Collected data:
########

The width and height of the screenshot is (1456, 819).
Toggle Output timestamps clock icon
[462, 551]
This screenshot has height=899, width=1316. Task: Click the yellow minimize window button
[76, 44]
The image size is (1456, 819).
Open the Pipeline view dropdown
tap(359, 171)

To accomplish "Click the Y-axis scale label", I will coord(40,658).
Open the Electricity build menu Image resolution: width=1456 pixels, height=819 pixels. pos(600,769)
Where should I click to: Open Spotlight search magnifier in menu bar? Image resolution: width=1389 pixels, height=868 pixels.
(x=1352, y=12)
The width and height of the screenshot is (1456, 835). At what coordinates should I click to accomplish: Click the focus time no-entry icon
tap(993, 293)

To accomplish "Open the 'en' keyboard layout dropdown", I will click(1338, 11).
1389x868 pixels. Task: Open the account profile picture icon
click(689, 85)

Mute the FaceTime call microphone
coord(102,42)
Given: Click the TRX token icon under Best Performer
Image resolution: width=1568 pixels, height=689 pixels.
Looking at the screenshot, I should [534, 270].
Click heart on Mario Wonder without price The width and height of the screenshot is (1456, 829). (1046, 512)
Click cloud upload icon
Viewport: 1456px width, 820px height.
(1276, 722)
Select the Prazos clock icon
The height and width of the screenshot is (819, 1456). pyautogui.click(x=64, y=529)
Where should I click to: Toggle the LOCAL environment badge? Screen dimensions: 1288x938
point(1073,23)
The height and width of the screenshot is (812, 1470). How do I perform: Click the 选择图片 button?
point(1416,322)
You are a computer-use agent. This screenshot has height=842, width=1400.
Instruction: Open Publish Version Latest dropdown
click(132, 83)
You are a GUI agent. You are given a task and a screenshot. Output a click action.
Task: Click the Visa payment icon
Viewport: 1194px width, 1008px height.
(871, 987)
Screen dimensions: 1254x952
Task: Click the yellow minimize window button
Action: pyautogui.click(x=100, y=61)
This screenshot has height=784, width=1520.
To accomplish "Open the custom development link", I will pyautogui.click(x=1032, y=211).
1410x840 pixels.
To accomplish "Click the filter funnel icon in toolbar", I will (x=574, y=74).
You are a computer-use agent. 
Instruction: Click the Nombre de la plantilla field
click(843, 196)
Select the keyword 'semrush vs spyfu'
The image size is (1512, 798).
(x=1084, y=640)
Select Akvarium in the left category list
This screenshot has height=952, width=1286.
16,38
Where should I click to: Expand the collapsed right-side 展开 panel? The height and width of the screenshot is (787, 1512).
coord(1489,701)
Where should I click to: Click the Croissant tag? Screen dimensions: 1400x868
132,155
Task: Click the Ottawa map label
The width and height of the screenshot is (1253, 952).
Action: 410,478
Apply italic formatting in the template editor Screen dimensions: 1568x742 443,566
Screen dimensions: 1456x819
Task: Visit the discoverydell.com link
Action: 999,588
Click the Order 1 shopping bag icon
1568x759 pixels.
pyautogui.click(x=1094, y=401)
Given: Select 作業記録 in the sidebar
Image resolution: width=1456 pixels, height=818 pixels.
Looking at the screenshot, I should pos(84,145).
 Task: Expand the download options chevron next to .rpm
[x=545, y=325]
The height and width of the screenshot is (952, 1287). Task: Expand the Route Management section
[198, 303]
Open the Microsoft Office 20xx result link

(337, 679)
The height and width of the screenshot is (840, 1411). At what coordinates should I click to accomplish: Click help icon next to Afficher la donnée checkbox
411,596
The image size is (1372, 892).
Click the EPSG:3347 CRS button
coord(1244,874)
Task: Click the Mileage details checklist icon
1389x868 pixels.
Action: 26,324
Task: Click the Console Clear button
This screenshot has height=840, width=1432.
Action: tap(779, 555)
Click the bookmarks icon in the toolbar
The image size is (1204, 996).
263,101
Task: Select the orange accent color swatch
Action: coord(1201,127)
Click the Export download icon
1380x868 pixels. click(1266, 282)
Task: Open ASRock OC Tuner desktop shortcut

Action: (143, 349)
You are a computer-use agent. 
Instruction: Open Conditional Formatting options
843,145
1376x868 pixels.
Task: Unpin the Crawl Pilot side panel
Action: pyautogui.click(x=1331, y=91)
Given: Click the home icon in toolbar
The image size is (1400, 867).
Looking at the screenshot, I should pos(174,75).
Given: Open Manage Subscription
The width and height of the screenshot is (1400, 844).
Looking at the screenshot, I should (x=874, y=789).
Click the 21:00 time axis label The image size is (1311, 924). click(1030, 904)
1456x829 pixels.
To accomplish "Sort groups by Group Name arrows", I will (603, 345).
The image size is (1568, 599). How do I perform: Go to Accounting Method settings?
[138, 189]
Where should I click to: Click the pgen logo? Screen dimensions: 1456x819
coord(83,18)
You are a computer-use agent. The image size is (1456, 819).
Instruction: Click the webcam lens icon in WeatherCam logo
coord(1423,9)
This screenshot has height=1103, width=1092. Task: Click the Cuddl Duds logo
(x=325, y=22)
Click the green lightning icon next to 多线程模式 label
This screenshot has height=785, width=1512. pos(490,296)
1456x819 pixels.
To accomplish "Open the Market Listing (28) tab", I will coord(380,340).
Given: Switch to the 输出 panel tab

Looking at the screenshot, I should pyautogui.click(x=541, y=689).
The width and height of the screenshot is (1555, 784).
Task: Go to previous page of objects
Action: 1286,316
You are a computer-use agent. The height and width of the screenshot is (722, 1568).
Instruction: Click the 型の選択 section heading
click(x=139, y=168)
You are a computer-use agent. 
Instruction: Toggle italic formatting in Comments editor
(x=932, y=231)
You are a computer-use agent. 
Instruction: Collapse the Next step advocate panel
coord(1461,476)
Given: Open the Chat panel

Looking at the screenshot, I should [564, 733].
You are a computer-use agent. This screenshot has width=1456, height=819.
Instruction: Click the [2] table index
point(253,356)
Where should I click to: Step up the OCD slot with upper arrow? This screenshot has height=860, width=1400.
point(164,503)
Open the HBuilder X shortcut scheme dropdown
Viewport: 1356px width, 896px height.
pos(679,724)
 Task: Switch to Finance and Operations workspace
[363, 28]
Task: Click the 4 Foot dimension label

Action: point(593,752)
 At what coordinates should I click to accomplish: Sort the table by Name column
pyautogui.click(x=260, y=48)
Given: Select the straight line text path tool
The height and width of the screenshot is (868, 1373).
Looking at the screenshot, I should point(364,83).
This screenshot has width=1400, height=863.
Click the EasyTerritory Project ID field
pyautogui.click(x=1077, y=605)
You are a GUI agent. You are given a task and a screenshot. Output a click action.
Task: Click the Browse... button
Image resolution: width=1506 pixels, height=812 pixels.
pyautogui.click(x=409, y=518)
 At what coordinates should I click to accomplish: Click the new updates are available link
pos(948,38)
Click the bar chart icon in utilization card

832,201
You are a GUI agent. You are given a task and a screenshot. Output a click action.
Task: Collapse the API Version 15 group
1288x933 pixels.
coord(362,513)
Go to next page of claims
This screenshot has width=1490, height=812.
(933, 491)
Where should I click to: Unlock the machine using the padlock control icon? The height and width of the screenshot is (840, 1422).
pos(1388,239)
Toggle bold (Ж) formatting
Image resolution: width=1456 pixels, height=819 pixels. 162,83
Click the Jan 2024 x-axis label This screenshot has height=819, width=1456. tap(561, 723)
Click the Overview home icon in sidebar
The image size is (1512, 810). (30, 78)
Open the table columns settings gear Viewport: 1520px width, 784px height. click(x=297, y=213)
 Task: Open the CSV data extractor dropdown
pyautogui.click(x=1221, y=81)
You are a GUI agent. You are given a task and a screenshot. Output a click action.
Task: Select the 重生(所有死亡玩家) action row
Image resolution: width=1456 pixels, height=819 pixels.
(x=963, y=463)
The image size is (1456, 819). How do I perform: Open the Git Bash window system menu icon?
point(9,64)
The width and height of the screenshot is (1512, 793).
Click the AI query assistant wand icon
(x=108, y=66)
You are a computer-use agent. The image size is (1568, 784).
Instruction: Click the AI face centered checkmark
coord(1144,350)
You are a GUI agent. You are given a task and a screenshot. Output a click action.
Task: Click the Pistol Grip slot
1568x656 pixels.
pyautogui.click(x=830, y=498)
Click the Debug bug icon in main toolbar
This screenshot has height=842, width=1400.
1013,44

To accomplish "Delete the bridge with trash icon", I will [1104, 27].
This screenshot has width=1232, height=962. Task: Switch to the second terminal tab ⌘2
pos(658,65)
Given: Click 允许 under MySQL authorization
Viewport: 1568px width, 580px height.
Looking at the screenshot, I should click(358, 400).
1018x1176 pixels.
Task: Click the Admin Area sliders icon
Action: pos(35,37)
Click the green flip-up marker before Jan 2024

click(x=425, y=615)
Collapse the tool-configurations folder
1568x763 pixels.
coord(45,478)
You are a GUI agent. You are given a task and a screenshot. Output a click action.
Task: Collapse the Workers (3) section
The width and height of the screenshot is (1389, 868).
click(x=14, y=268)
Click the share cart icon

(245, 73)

########

The problem:
All that belongs in the answer is an exact copy of the lines from the start of the records above through the line with "Task: Click the Visa payment icon".

Answer space:
The width and height of the screenshot is (1456, 819).
Toggle Output timestamps clock icon
[462, 551]
This screenshot has height=899, width=1316. Task: Click the yellow minimize window button
[76, 44]
The image size is (1456, 819).
Open the Pipeline view dropdown
tap(359, 171)

To accomplish "Click the Y-axis scale label", I will coord(40,658).
Open the Electricity build menu Image resolution: width=1456 pixels, height=819 pixels. pos(600,769)
Where should I click to: Open Spotlight search magnifier in menu bar? Image resolution: width=1389 pixels, height=868 pixels.
(x=1352, y=12)
The width and height of the screenshot is (1456, 835). At what coordinates should I click to accomplish: Click the focus time no-entry icon
tap(993, 293)

To accomplish "Open the 'en' keyboard layout dropdown", I will click(1338, 11).
1389x868 pixels. Task: Open the account profile picture icon
click(689, 85)

Mute the FaceTime call microphone
coord(102,42)
Given: Click the TRX token icon under Best Performer
Image resolution: width=1568 pixels, height=689 pixels.
Looking at the screenshot, I should [534, 270].
Click heart on Mario Wonder without price The width and height of the screenshot is (1456, 829). (1046, 512)
Click cloud upload icon
Viewport: 1456px width, 820px height.
(1276, 722)
Select the Prazos clock icon
The height and width of the screenshot is (819, 1456). pyautogui.click(x=64, y=529)
Where should I click to: Toggle the LOCAL environment badge? Screen dimensions: 1288x938
point(1073,23)
The height and width of the screenshot is (812, 1470). How do I perform: Click the 选择图片 button?
point(1416,322)
You are a computer-use agent. This screenshot has height=842, width=1400.
Instruction: Open Publish Version Latest dropdown
click(132, 83)
You are a GUI agent. You are given a task and a screenshot. Output a click action.
Task: Click the Visa payment icon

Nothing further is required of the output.